Rachel Held Evans: What is biblical womanhood, really?
Spending an intense year studying what the Bible had to say about women led the author of “A Year of Biblical Womanhood” to confront her worst fears about Scripture -- and to draw closer to God.
November 6, 2012 | Rachel Held Evans didn’t chronicle her yearlong attempt to follow the Bible’s instructions for women as literally as possible just to have more conversations about gender roles and women in the church, she said.
The popular Christian blogger and author said she also wrote her second book to encourage Christians to have “better and more honest and engaging conversations about the Bible.”
“A Year of Biblical Womanhood: How a Liberated Woman Found Herself Sitting on Her Roof, Covering Her Head, and Calling Her Husband ‘Master’” was released Oct. 30 and already has sparked lots of chatter. Evans recently appeared on the “Today” show, and a slew of publications, from Slate to The Huffington Post, ran stories about her project to live out the instructions for women in the Bible as literally as possible. This included not cutting her hair, covering her head when she prayed and calling her husband “master.”
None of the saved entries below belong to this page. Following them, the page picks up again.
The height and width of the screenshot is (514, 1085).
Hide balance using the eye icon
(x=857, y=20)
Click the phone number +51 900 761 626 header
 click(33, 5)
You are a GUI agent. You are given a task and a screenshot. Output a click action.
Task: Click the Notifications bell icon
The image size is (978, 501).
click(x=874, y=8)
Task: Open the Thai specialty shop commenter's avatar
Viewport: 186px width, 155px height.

And Christianity Today named her one of “50 Women You Should Know,” based on a survey of Christian leaders asked “which Christian women are most profoundly shaping the evangelical church and North American society.”
Evans, a graduate of Bryan College who is also the author of “Evolving in Monkey Town,” spoke to Cherry Crayton for Faith & Leadership about “A Year of Biblical Womanhood,” why people leave the church and her vision of the church in postmodern America. The following is an edited transcript.
Q: What are you trying to accomplish with “A Year of Biblical Womanhood”?
I’m trying to start a conversation about what we mean when we say we’re biblical. You’ll hear people say, “Women should stay home and not go to work, because I believe in biblical womanhood.” Or, “A man should not be a stay-at-home dad, because this isn’t biblical manhood.” People use this as a weapon, as a way of saying there is only one lifestyle, and that bothers me.
What bothers me even more is that it’s watering down Scripture and being reductive about the Bible. The Bible can’t be crammed into an adjective. And what I’m trying to do in a humorous and disarming way is to broach the subject of what is biblical womanhood, really?
We would like to think it’s a list of what to do and what not to do, but it’s not. It’s a lot more complicated than that. And part of honoring the Bible is acknowledging that. The Bible doesn’t have just one thing to say about how to be a woman of faith, and it doesn’t prescribe a single lifestyle. So trying to lead people into a more healthy appreciation of the Bible -- that’s what I’m trying to do, because that’s what it did for me.
Q: How so?
Spending this intense year with the Bible, and on a topic that I really struggled with before -- what does the Bible say about women? -- I think I’ve faced my very worst fears about the Bible and what it says and what it means to me. Doing that was really, really healthy in the end.
It made me feel like I kind of repaired my relationship with the Bible. My relationship with it was severed, and I was struggling with that. Immersing yourself in the Bible and seeing what it says about women -- you would think that would be an onset of a faith crisis, but for me, confronting those fears head-on brought me into a new space with the Bible that I hadn’t been in before.
I’m still struggling with it, but I’m comfortable with the struggle. I’m comfortable to be honest about that and to engage with it and to study it and learn more about it and ask people about it and to hear more stories and to read more. It’s just these endless stories and these endless interpretations. But all of that does bring me into a better relationship with God and with my community.
Q: What did you learn during your “year of biblical womanhood”?
Ahava, an Orthodox Jew whom I interviewed for the book and whom I became friends with, re-explained Proverbs 31. This is the passage that describes the ideal woman. I’ve always struggled with this passage, because I felt, “Oh my gosh, here we go again with this idea that real women are domestic goddesses,” and I never felt particularly gifted in that.
I asked Ahava, “How does your community interpret this passage? Is it a source of an inferiority complex among women in your culture like it is in mine?” She said, “Oh, no. We don’t see it that way at all. Proverbs 31 is not a to-do list. For us, it’s a song of praise.”
When you look at, in the Hebrew, the line that carries it through -- “a woman of noble character” -- what it really means in the Hebrew is “eshet chayil,” “a woman of valor.” Ahava told me that in her culture, women will actually say “Eshet chayil!” to one another as support and praise. It’s their version of “You go, girl!”
That’s such an empowering blessing -- and in the Jewish community, it’s seen as a blessing, not as this ideal you are supposed to live up to. It’s not something earned; it’s something that’s given. And it’s not restricted to the domestic sphere; it’s for anything. So being a woman of valor isn’t about what you do; it’s about how you do it. And that’s why all the women in Scripture who are praised -- none of them look exactly the same.
That’s really neat, because that means that we don’t have to be carbon copies of one another to be women of faith and women of valor. We just have to do our thing, and do it with bravery and with faith.
We don’t have to interpret the Bible literally for it to be meaningful and powerful and to draw us closer to God.